__Working data__:
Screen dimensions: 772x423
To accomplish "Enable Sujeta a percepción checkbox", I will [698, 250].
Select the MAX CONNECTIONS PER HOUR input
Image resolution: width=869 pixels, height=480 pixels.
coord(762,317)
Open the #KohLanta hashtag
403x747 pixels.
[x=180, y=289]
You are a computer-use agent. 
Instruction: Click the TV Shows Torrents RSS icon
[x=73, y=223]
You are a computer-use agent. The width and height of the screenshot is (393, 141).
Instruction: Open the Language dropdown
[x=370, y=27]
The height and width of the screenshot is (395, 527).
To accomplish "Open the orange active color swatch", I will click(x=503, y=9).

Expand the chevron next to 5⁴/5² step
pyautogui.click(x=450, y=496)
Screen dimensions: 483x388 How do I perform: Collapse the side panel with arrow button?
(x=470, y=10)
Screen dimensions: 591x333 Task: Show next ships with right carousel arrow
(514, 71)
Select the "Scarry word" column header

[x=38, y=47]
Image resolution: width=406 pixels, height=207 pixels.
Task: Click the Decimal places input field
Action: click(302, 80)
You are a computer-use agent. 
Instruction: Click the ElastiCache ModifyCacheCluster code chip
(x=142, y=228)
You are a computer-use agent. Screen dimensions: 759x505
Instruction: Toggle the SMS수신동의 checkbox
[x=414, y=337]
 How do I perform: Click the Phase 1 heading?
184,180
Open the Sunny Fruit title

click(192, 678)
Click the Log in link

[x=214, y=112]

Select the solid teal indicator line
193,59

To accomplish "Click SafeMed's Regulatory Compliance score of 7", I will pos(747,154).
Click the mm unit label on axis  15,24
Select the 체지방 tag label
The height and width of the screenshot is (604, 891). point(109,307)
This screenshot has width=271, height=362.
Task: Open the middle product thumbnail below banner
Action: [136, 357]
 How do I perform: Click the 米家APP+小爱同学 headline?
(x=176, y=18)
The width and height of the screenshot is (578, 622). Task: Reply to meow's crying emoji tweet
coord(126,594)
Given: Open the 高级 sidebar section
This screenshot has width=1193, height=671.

__What needs to be done__: Looking at the records above, state the number of lines where the word "agent" occurs, and write nothing beyond it.

__Output for this exercise__: 4